Mann-Whitney U test instead of Kruskal-Wallis for alpha- and beta-group-significance?

smreyes · February 28, 2018, 1:24pm

Dear QIIME 2 gurus,

Is it possible to conduct a Mann-Whitney U test instead of a Kruskal-Wallis test for alpha- and beta-group-significance? The Mann-Whitney U test is more appropriate for my purposes because I have paired samples (e.g., samples from the same participants were collected using 2 different methods on the same day, my objective is to compare the effect of collection method on bacterial communities in the samples). The Kruskal-Wallis test assumes independence but my samples are paired.

Note: I see that the Mann-Whitney U test is implemented in the q2-longitudinal plugin. However, my data are not longitudinal. I tried using the same variable for the group-column and group-state variables, but the plugin sends back an error message indicating they cannot be the same. Any thoughts?

Thanks!

Nicholas_Bokulich · February 28, 2018, 1:59pm

Hi @smreyes,

Yes! q2-longitudinal pairwise-differences or pairw-se-distances would be just the tool to use for this, and your data do not need to be longitudinal. You can do something like the following:

qiime longitudinal pairwise-differences \
  --m-metadata-file sample-metadata.tsv \
  --m-metadata-file shannon.qza \
  --p-metric shannon \
  --p-group-column Groups \
  --p-state-column collection-method \
  --p-state-1 method-A \
  --p-state-2 method-B \
  --p-individual-id-column studyid \
  --p-replicate-handling random \
  --o-visualization pairwise-differences.qzv

So your "collection method" metadata column would be used for the state-column and you just need to set a different metadata column for group-column.
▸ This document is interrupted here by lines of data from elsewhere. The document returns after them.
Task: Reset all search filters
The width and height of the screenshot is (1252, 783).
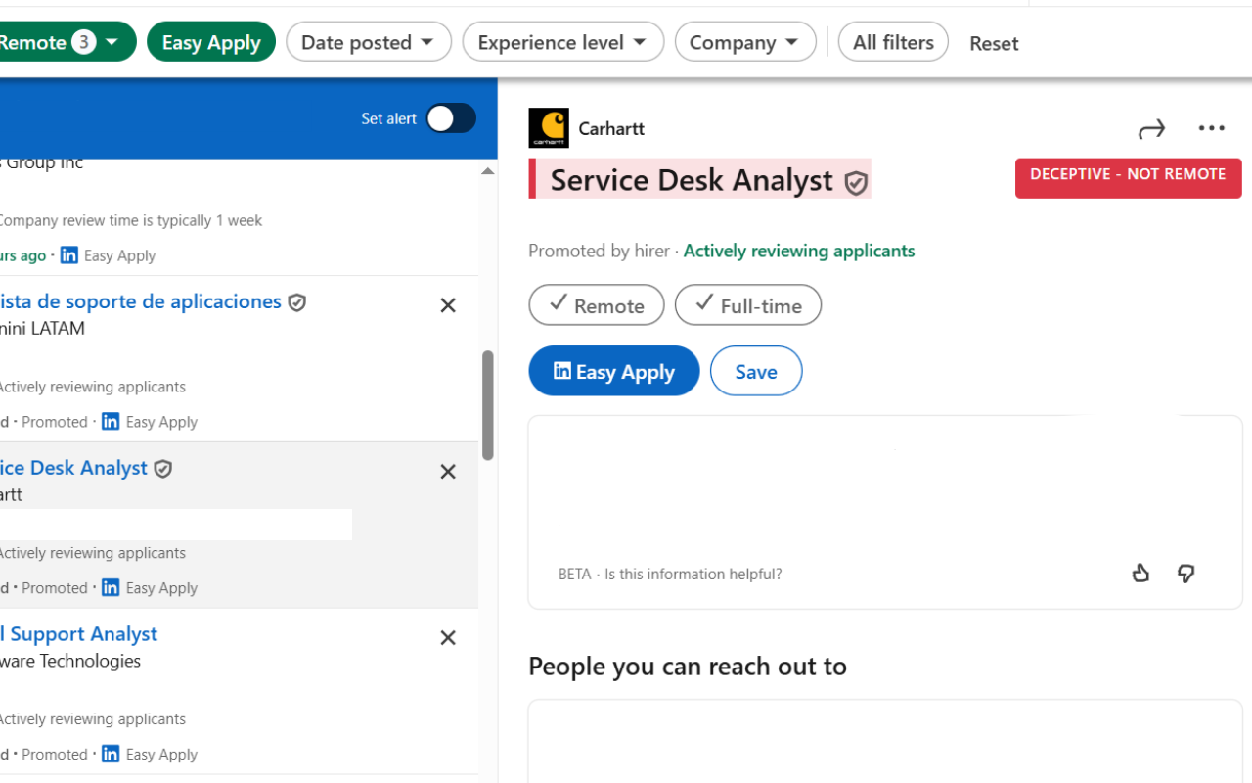Action: tap(994, 43)
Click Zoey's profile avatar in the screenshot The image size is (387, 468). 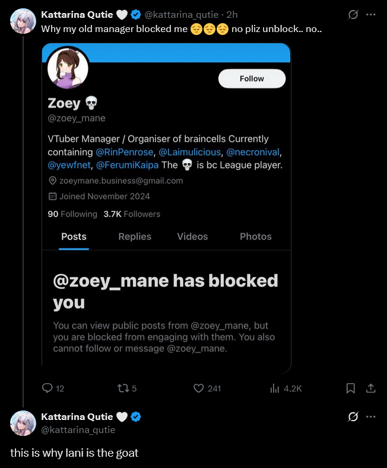coord(68,68)
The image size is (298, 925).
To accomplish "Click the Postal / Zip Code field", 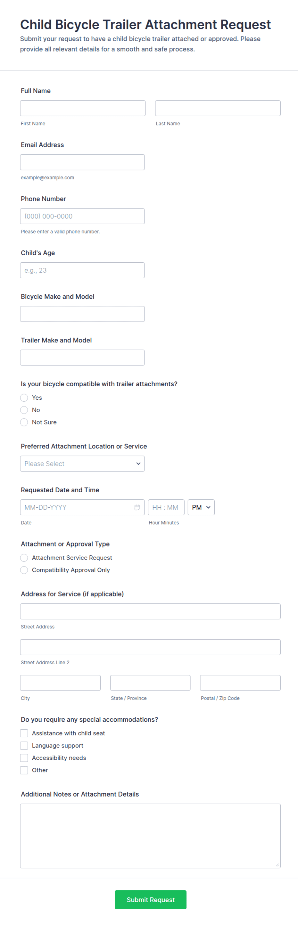I will pos(240,683).
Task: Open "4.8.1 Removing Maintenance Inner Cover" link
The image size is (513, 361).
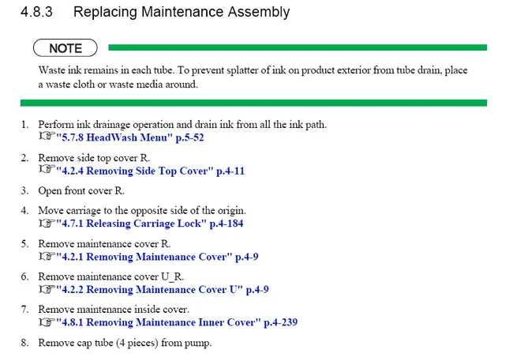Action: point(177,322)
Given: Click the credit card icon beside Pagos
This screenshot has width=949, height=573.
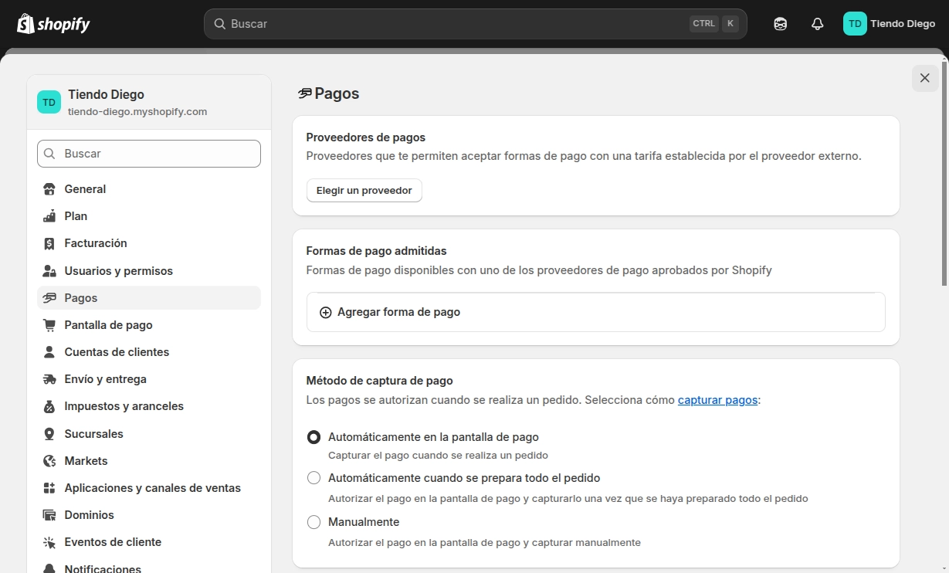Looking at the screenshot, I should click(49, 297).
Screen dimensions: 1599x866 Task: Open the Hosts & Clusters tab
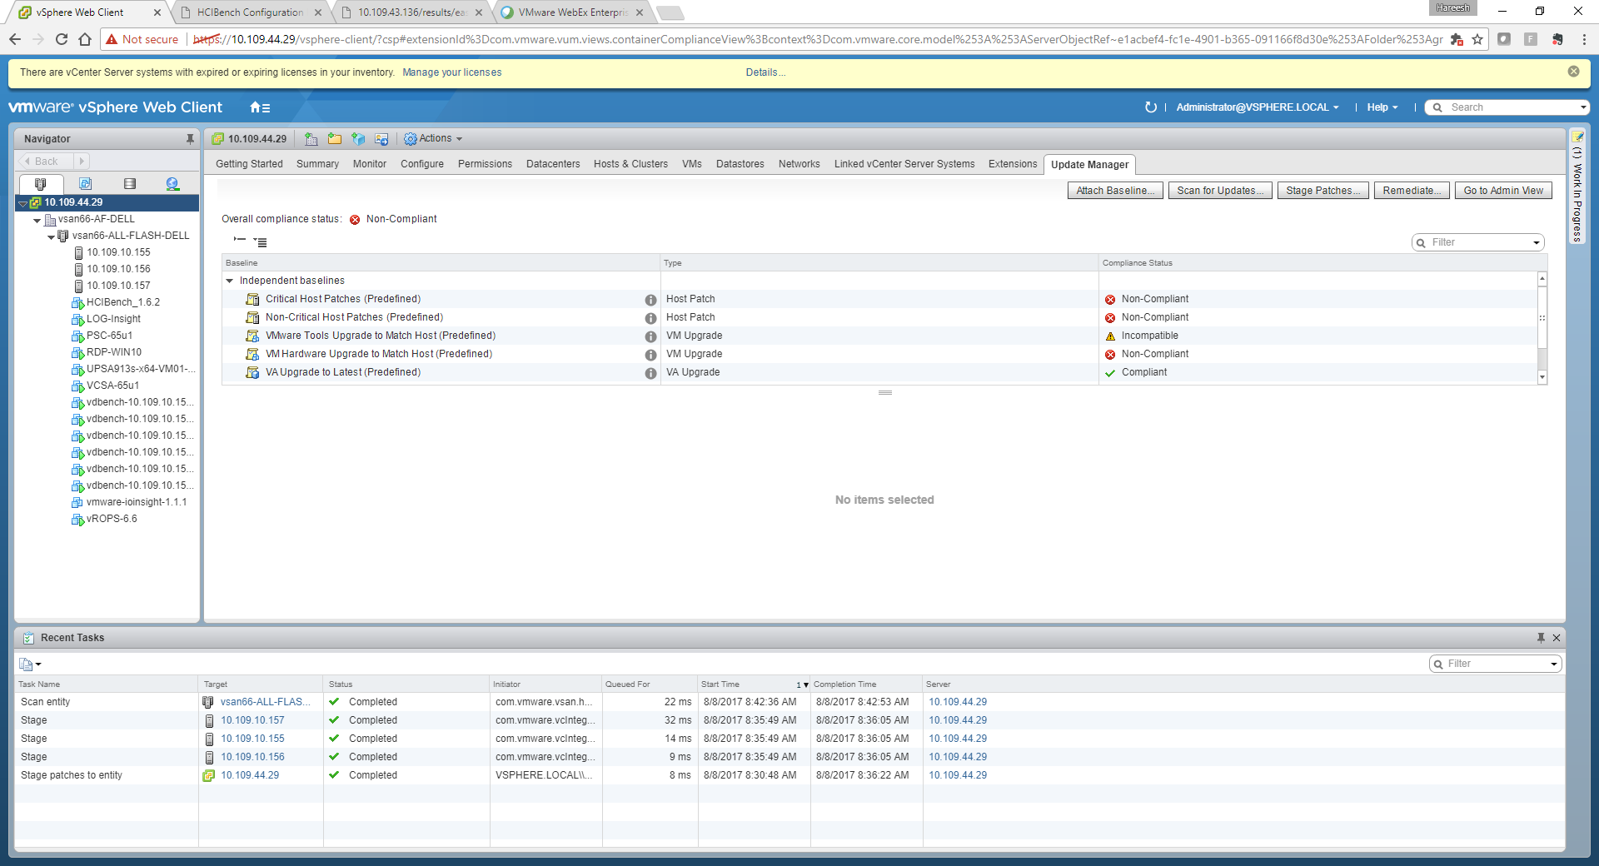point(630,164)
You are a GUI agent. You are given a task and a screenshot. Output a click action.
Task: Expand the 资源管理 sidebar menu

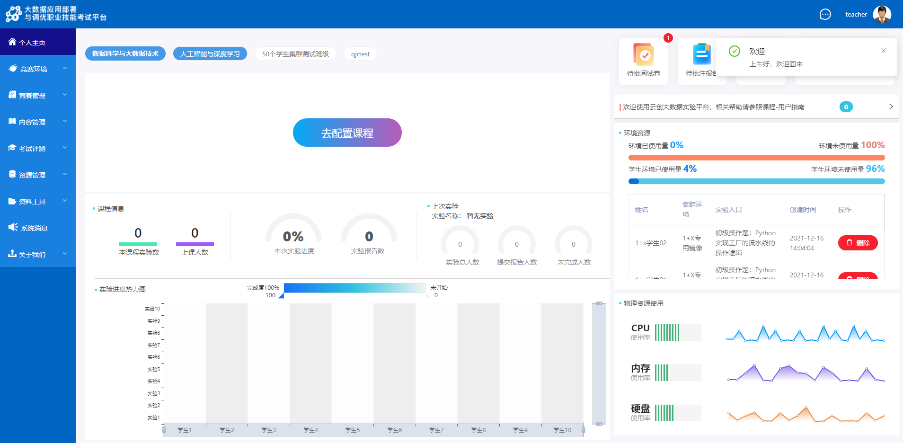[x=38, y=175]
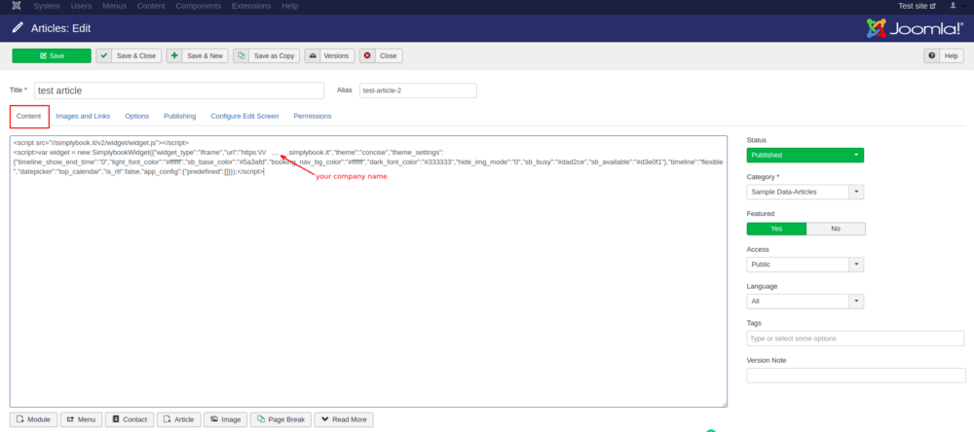Expand the Status Published dropdown
This screenshot has width=974, height=432.
tap(805, 155)
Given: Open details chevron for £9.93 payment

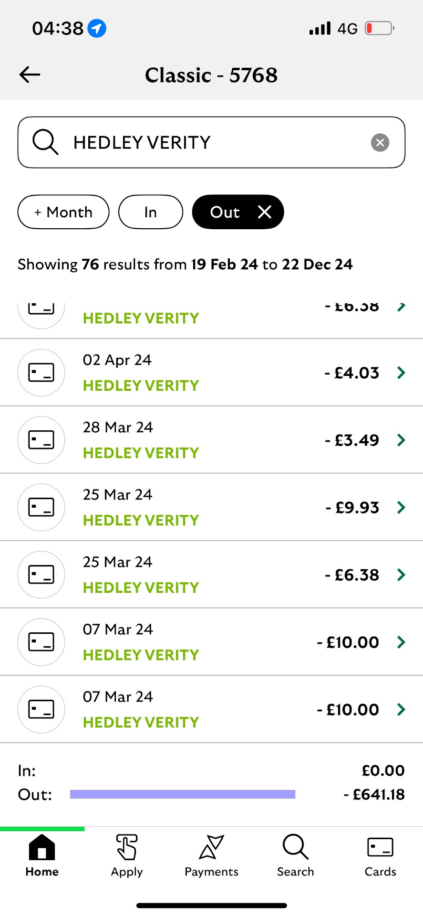Looking at the screenshot, I should (x=401, y=507).
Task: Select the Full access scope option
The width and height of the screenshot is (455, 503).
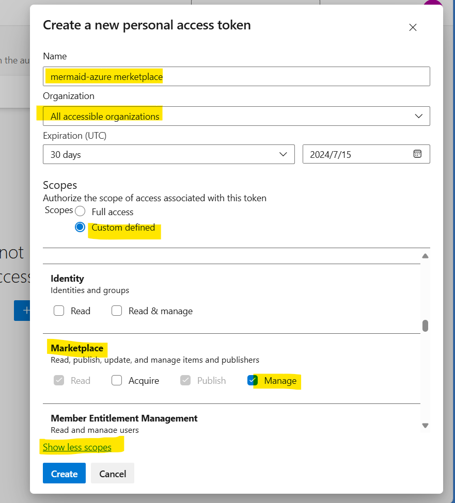Action: click(80, 212)

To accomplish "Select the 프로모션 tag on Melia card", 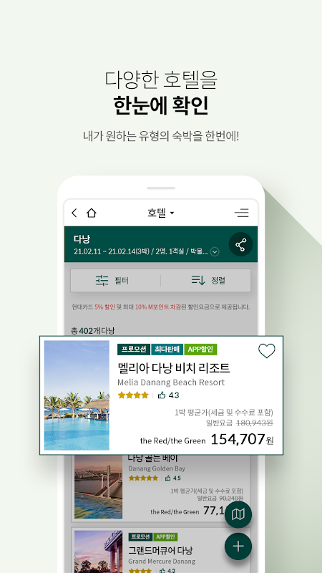I will click(x=134, y=350).
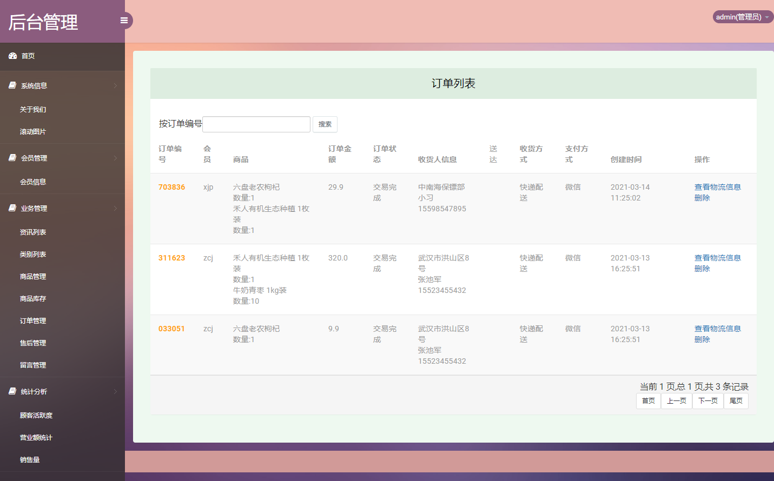The width and height of the screenshot is (774, 481).
Task: Click the 业务管理 section icon
Action: click(11, 208)
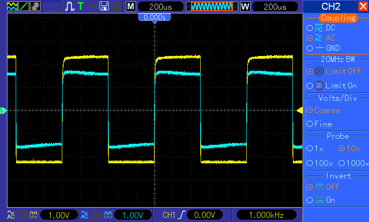Enable the 20MHz bandwidth Limit On

pos(309,86)
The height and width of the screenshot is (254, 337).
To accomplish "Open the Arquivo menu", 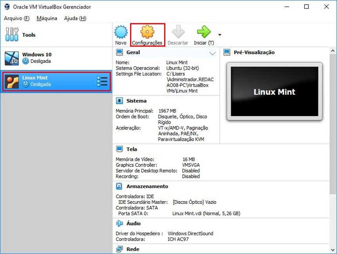I will pos(16,18).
E.g., if you have soil samples from different locations that you are comparing with this, you could set group-column to the metadata column that lists this information (so that paired differences are compared both within and between groups). You may also be able to use a metadata column that contains a constant value across all samples (e.g., if all samples are soil, and have a "sample type" column) but I am not sure — if that causes an error let me know and I will raise an issue to get this fixed in the next release.

I hope that helps!

smreyes · February 28, 2018, 3:59pm

Thanks @Nicholas_Bokulich,

I tried, as you suggested, to have --p-group-column a constant variable (e.g., "sample type" which in my case is true as all my samples are human milk from a group of women living in the same area). However, I receive the following error:

Plugin error from longitudinal:

Need at least two groups in stats.kruskal()

I appreciate your help! In next release I would love to see Mann-Whitney U test as an option alpha- beta-group-significance and/or in q2-longitudinal. Any chance you know when that might be?

Thanks!

Nicholas_Bokulich · February 28, 2018, 4:18pm

Rats! I have raised this issue to get this feature added in the next release in q2-longitudinal.

Yes — the next release is due in April so I'm afraid it will be just a bit of a wait.

In the mean time, there is an easy option: in the vizualization, there is a link to download the paired results as a TSV. So set group-column to a column that does contain 2+ different values to run this command, download the TSV, and you can then import that file in R/your favorite stats software (maybe even excel can do this) to run a Mann-Whitney U test across ALL samples.

Of course that command could still be useful if, e.g., you did have a relevant group category (e.g., you wanted to stratify by sample type or patient demographic, then see if there are paired differences by collection method), but what we are currently lacking is a way to test this across ALL samples (and the issue, to be more specific, is that the Kruskal-Wallis test should really just run if more than one group exists in the dataset).

I hope that helps!

system · March 31, 2018, 10:18pm

This topic was automatically closed 31 days after the last reply. New replies are no longer allowed.